En 1449, le registre du phare mentionne parmi ses gardiens un certain Antonio Colombo, oncle paternel de Christophe Colomb. C'est le genre de détail qui explique pourquoi, pour les Génois, cette tour n'est pas seulement une aide à la navigation. Elle mesure 77 mètres et le rocher qui la porte hisse le feu à 117 mètres au-dessus du niveau de la mer : c'est le phare le plus haut d'Italie et de toute la Méditerranée. La première tour date probablement de 1128 ; celle que l'on voit aujourd'hui a été reconstruite en 1543, quand le doge Andrea Centurione Pietrasanta paya les travaux avec l'argent de la Banque de Saint-Georges.
À voir
L'édifice se compose de deux corps carrés superposés, en pierre extraite des carrières de Carignano, chacun couronné d'une terrasse en surplomb. À l'intérieur, un escalier maçonné de 365 marches monte jusqu'au sommet : les 172 premières atteignent la corniche basse, ouverte au public, tandis que la seconde appartient à la Marina Militare et reste fermée. Au pied de la tour supérieure repose une plaque de marbre frappée par la foudre en 1603 ; la foudre traverse toute cette histoire, et en 1481 elle tua un gardien.

### Données fournies
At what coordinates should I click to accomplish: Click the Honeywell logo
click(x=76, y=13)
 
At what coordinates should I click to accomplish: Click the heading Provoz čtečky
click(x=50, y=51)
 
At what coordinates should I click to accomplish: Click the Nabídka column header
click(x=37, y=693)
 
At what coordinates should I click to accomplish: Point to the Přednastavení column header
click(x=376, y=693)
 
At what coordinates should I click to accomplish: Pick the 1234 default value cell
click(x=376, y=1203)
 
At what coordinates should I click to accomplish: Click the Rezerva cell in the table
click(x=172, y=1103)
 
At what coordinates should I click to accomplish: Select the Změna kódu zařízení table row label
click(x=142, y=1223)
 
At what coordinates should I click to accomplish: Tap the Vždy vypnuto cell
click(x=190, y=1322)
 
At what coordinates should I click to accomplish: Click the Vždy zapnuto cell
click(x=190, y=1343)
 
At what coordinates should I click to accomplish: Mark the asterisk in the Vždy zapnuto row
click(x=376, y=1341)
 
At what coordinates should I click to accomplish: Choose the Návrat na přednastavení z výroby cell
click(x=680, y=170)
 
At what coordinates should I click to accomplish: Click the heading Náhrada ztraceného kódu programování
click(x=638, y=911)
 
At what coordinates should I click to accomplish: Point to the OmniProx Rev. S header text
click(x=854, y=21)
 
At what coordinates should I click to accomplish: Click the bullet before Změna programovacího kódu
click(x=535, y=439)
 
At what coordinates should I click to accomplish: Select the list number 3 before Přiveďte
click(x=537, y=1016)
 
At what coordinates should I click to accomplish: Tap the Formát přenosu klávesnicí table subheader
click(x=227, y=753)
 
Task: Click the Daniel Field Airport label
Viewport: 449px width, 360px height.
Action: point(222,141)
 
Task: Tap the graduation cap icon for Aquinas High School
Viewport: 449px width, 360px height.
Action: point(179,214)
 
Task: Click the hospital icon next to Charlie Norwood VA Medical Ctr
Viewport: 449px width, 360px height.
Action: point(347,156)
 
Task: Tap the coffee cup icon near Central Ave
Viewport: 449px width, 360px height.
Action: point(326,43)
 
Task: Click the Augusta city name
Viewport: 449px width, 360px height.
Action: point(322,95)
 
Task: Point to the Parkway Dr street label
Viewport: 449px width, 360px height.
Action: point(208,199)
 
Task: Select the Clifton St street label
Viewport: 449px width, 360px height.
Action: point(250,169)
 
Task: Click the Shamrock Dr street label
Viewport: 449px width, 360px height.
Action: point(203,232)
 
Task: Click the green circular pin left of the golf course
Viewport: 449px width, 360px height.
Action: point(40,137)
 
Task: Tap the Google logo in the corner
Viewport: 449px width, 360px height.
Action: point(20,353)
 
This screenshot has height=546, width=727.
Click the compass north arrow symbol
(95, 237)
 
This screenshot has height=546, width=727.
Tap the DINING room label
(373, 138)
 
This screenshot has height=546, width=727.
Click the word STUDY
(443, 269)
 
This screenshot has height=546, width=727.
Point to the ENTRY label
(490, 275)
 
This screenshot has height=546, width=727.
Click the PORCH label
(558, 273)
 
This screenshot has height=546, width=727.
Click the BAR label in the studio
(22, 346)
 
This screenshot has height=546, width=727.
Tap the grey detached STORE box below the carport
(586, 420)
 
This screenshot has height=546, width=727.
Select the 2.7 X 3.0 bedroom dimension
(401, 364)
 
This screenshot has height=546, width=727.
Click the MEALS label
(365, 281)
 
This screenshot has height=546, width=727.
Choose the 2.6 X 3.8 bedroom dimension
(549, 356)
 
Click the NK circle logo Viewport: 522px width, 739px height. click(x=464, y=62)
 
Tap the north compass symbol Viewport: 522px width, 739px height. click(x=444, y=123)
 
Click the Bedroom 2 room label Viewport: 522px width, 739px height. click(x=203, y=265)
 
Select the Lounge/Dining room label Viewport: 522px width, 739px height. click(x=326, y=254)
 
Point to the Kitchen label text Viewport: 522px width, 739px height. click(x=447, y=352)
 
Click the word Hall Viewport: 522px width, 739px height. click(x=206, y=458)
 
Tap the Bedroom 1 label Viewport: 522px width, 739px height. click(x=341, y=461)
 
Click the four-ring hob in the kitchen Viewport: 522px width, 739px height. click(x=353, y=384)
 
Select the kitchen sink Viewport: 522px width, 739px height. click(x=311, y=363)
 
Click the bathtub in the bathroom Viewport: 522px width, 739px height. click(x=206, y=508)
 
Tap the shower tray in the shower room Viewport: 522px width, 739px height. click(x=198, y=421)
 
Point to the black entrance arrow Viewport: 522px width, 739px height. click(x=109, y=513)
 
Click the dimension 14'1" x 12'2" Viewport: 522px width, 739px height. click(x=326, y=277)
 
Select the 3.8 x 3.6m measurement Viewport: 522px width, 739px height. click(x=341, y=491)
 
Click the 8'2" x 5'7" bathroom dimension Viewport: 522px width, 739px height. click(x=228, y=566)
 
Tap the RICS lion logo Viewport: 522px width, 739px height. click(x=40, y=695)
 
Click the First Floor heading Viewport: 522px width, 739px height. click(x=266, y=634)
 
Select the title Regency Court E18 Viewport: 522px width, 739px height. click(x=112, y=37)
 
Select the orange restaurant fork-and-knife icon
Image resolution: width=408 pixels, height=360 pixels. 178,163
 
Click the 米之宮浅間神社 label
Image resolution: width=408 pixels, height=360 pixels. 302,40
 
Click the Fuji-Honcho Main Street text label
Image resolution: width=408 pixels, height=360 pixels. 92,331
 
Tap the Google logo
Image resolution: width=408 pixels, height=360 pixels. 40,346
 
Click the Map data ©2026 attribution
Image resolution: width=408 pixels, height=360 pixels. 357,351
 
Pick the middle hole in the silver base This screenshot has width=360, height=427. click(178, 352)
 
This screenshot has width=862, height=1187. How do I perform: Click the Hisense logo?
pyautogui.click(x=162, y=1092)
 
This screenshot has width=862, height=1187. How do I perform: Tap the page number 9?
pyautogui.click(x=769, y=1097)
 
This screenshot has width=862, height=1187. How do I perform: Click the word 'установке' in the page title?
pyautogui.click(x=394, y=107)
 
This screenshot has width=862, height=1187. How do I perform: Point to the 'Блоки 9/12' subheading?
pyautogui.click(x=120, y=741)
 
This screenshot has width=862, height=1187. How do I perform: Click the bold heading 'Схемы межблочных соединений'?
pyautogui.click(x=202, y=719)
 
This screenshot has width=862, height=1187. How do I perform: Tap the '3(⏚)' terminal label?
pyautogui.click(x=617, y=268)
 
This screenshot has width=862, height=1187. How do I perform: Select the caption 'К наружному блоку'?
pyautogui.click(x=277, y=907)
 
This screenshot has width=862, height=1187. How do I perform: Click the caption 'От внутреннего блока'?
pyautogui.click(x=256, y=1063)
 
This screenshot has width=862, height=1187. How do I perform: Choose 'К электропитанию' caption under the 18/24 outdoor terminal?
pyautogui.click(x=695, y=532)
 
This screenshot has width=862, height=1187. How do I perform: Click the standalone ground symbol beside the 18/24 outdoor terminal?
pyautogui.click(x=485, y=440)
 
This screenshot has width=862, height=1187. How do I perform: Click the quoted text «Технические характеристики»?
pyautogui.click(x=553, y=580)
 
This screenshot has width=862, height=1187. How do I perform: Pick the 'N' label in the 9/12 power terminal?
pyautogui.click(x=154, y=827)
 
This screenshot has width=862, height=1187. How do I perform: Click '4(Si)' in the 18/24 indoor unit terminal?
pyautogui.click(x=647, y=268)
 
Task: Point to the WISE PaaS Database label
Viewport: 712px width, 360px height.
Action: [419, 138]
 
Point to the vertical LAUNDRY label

### Travail demandé
A) Indiquez si chacune des affirmations suivantes est conforme au texte sur le phare, puis justifiez par les mots exacts du texte : (i) Le phare mesure 117 mètres de haut. (ii) La tour actuelle a été reconstruite en 1543. (iii) Un gardien a été tué par la foudre en 1603.
B) Modifiez le passage du texte sur le phare qui commence par « En 1449, le » et se termine par « Banque de Saint-Georges. », en remplaçant « tour » par « construction ».
Les items n'interviennent pas dans ce travail.

### Corrigé
A)
(i) Non : « Elle mesure 77 mètres et le rocher qui la porte hisse le feu à 117 mètres au-dessus du niveau de la mer »
(ii) Oui : « celle que l'on voit aujourd'hui a été reconstruite en 1543 »
(iii) Non : « en 1481 elle tua un gardien »

B)
En 1449, le registre du phare mentionne parmi ses gardiens un certain Antonio Colombo, oncle paternel de Christophe Colomb. C'est le genre de détail qui explique pourquoi, pour les Génois, cette construction n'est pas seulement une aide à la navigation. Elle mesure 77 mètres et le rocher qui la porte hisse le feu à 117 mètres au-dessus du niveau de la mer : c'est le phare le plus haut d'Italie et de toute la Méditerranée. La première construction date probablement de 1128 ; celle que l'on voit aujourd'hui a été reconstruite en 1543, quand le doge Andrea Centurione Pietrasanta paya les travaux avec l'argent de la Banque de Saint-Georges.